:: Provided text ::
Riveting is best described as a semi-permanent metal joining method that uses mechanical fasteners called rivets. A rivet is a dome-shaped metallic fastener used to join sheet metal. It consists of a head and a shank, referred to as a rivet cap and a rivet, respectively.

Drill holes into the two metal sheet parts you intend to join to start riveting. The riveting process is determined by the type of rivets chosen for the job.

Axial force is used to deform the rivet’s tail. This flattens the tail, clamping the metal sheets together and preventing the rivets from slipping. Rivet caps can be used to cover the riveted areas.

Types of Rivets

Different products call for different rivets, riveting processes, and riveting tools. Let’s learn about the various types of rivets.

Solid rivets

Solid rivets are the simplest to use since a hammer or crimping tool is used to deform the tail. They are made of aluminum, copper, or steel making them ideal for high-strength connections including bridges and buildings.

Blind rivets

Blind rivets, also called pull rivets, are installed via a one-sided process. They are ideal for connections that are difficult to access from the back, such as metal sheets and plastic parts.

Drive rivets

Drive rivets, as the name suggests, are installed by tapping their heads. After installation, the rivet expands and fixes in the hole. Drive rivets are typically used in quick installations such as toys and furniture.

Self-piercing rivets

These rivets are commonly used in metalworking and automotive industries. Self-piercing rivets don’t require to be pre-punched and are fastened by pressure.

Split rivets

Split rivets are typically open at one end and form a curled edge upon installation. They are ideal for light-load applications such as electronics and small household appliances.

Hollow tubular rivets

Hollow tubular rivets are commonly used for weight reduction and conductivity applications. They are mainly used in electronic equipment and electrical connections.

Flat head rivets

Just as the name suggests, the rivets have a flat head that lies flush with the surface. Flat-head rivets are ideal for ornamental products, furniture, and items that require a smooth finish.

How Does Riveting Work?

The riveting process is only complete when the rivet’s tail is crushed or impacted to end up with a dump-shaped appearance. The tail expands to approximately 1.5 times its original diameter.

These steps must be followed to complete the riveting process:

1. Design and Preparation – design precedes the riveting process to ensure a clean preparation, alignment, and proper positioning of parts. The design and preparation phase will guarantee a good connection.

:: Dataset extract ::
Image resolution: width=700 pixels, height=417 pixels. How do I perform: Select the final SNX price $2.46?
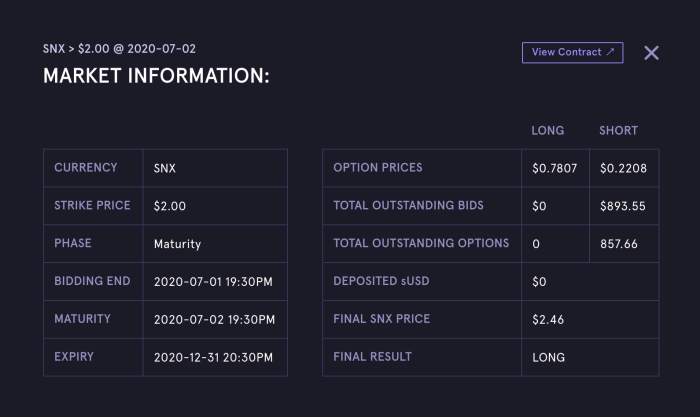pos(548,320)
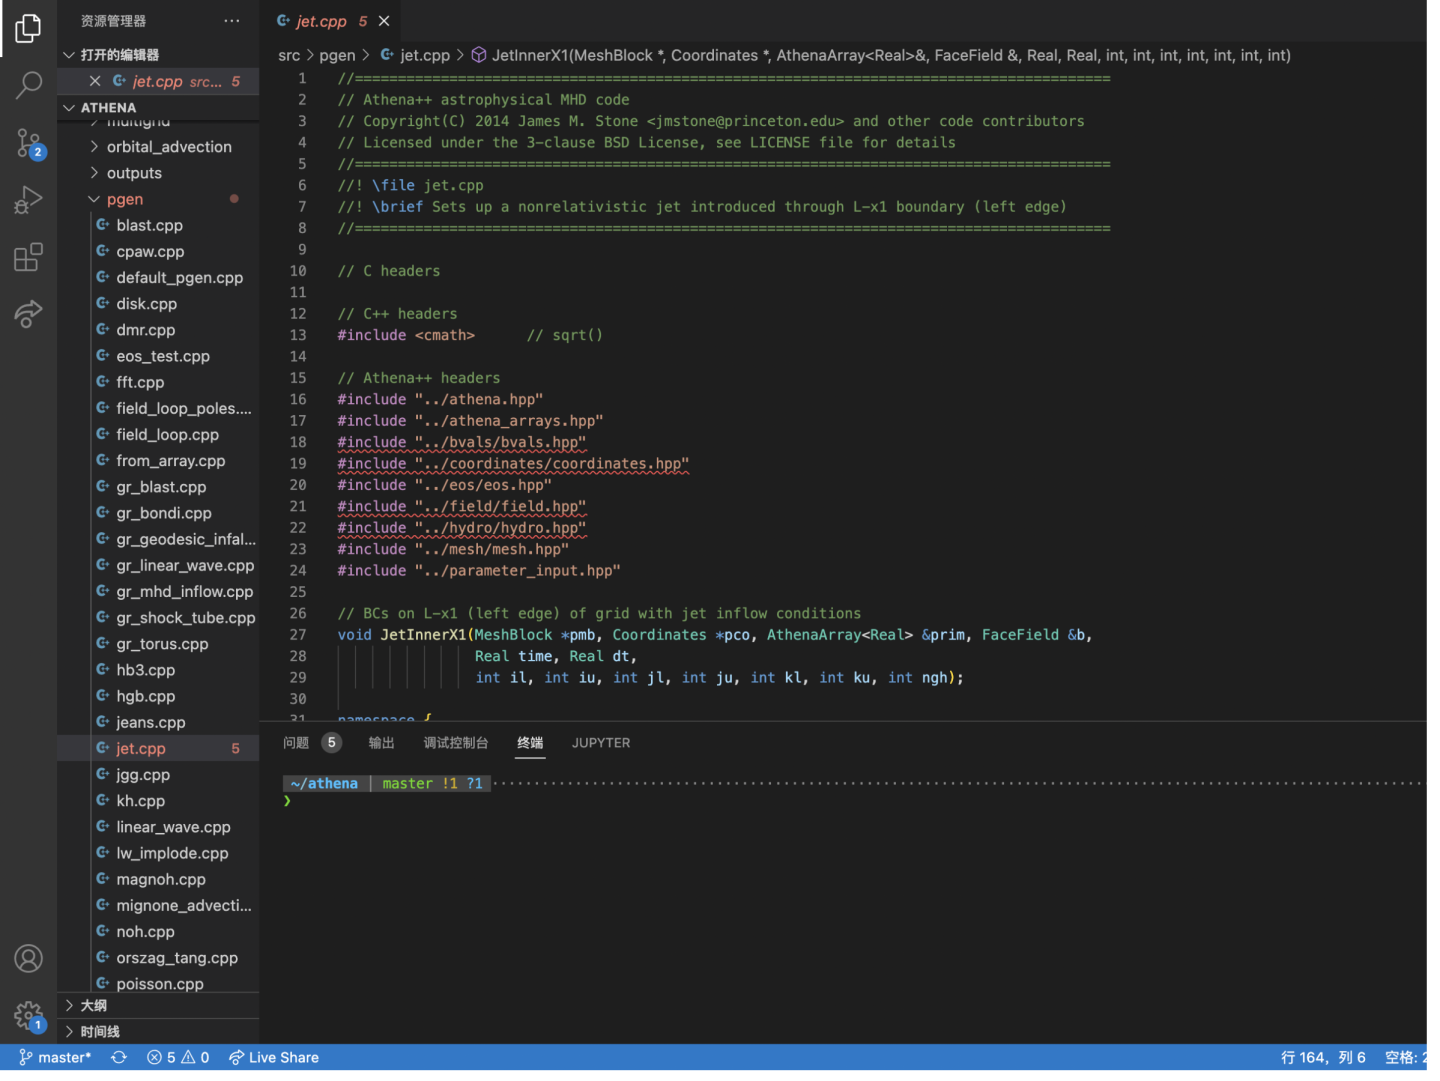The image size is (1440, 1081).
Task: Collapse the ATHENA workspace section
Action: click(x=108, y=107)
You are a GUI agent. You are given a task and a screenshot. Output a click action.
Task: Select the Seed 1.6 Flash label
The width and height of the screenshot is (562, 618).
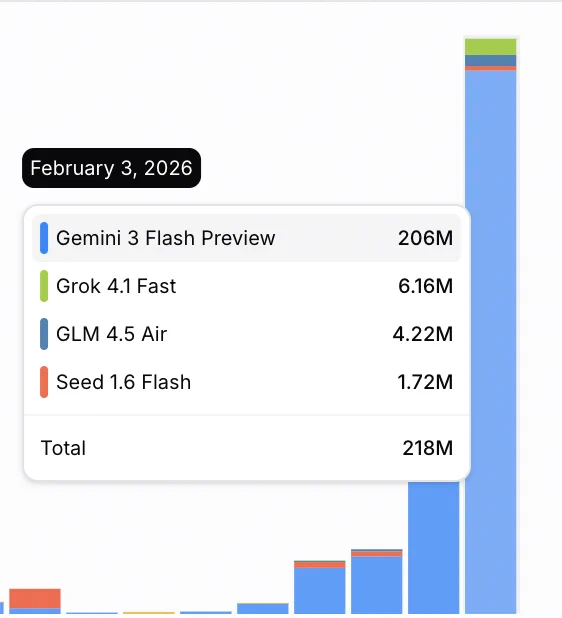[123, 382]
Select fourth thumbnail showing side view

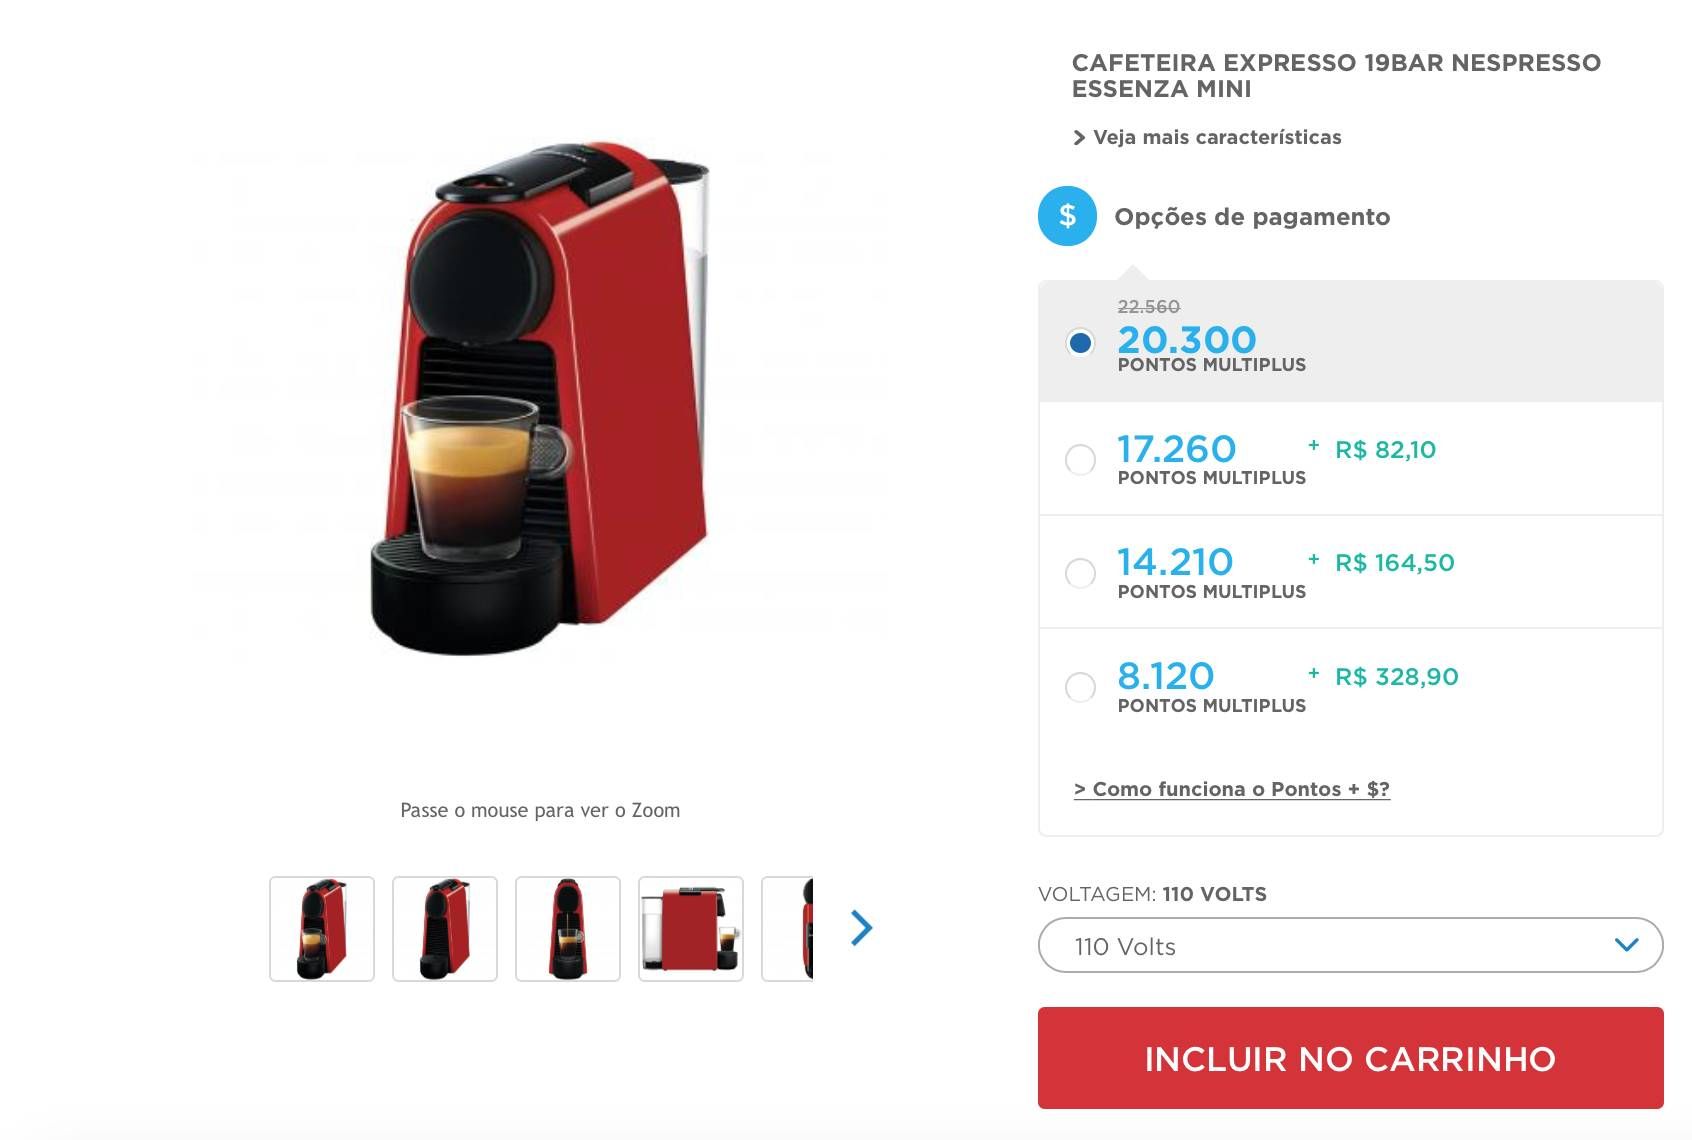click(691, 929)
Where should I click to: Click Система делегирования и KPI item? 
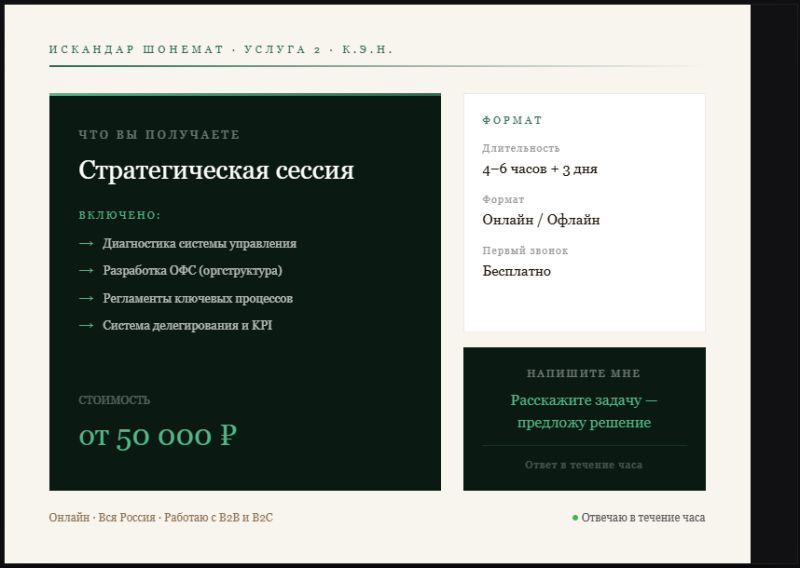[187, 325]
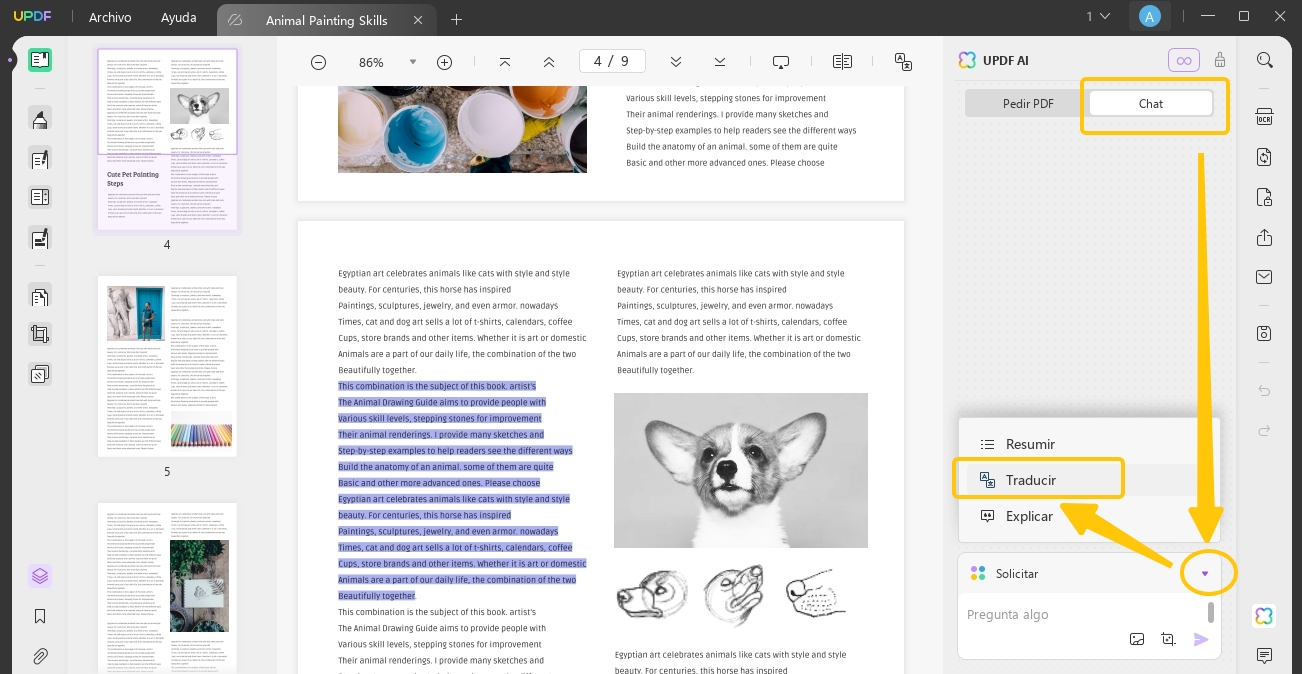This screenshot has height=674, width=1302.
Task: Select Traducir from the prompt menu
Action: 1032,480
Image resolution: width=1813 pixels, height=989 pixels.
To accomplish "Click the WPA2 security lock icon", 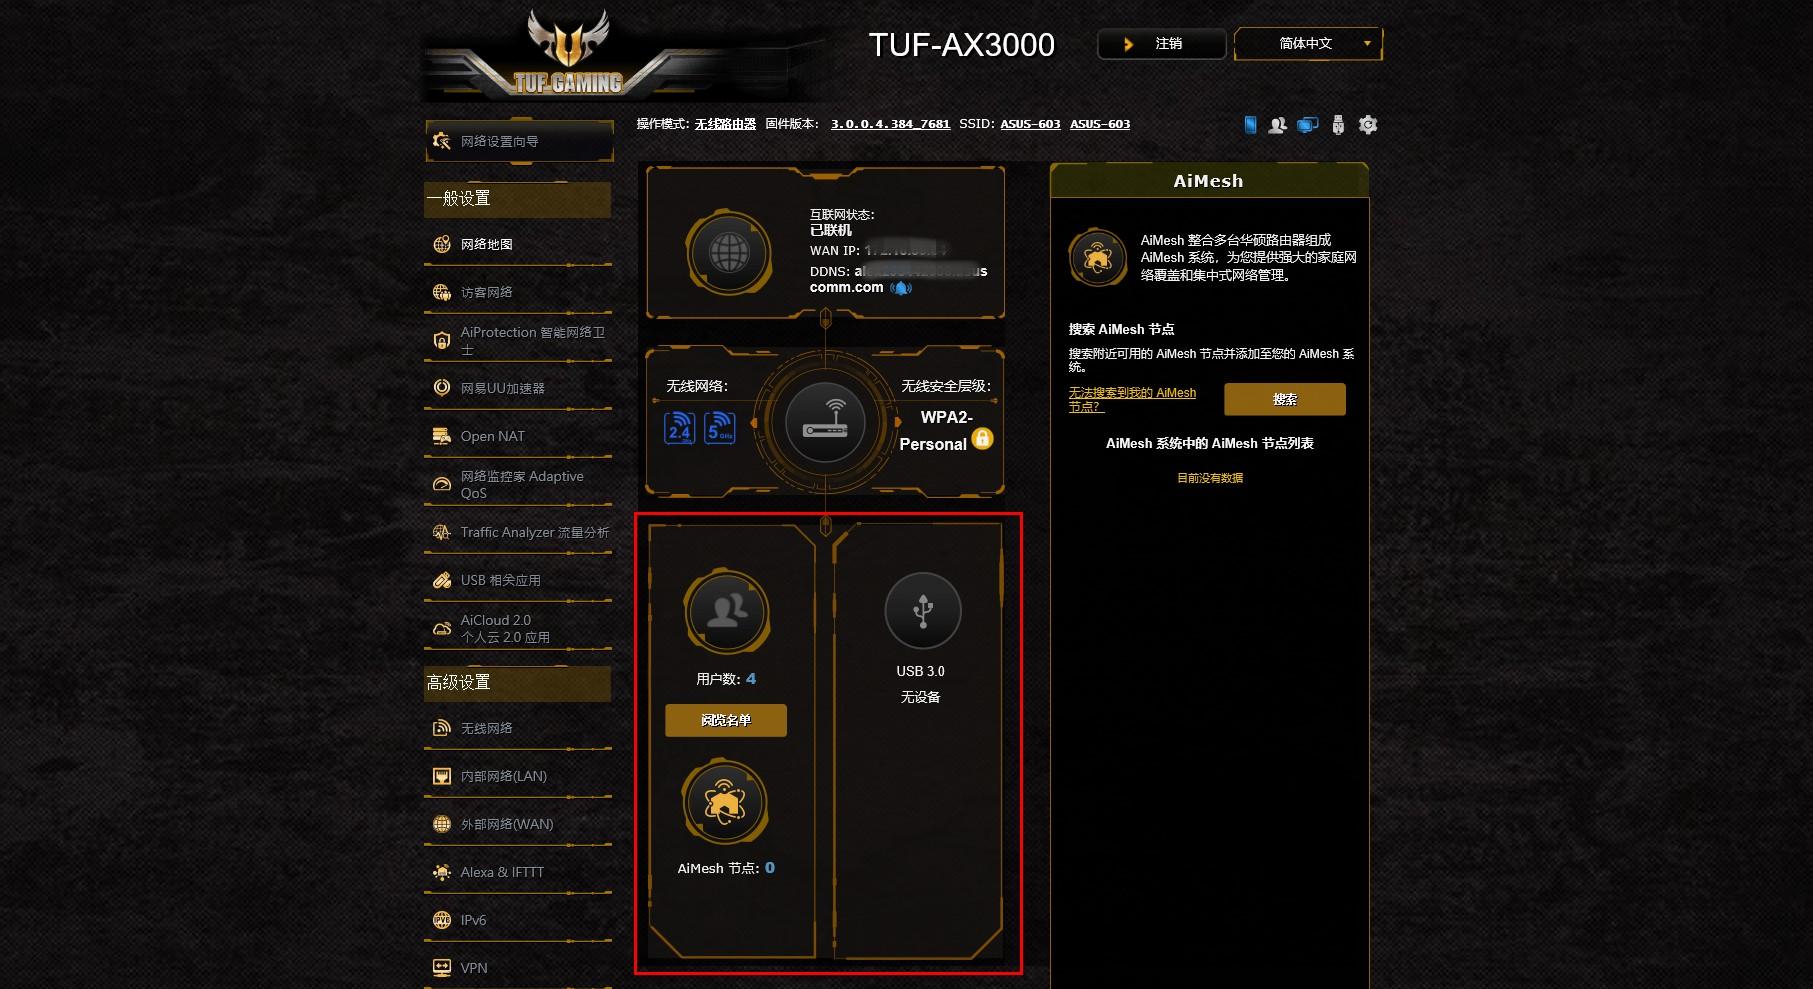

:: Short task ::
Rewrite the passage of the riveting article above between "These steps must" and "a good connection.", inclusive, replacing "positioning" with "placement".

:: Result of this exercise ::
These steps must be followed to complete the riveting process:

1. Design and Preparation – design precedes the riveting process to ensure a clean preparation, alignment, and proper placement of parts. The design and preparation phase will guarantee a good connection.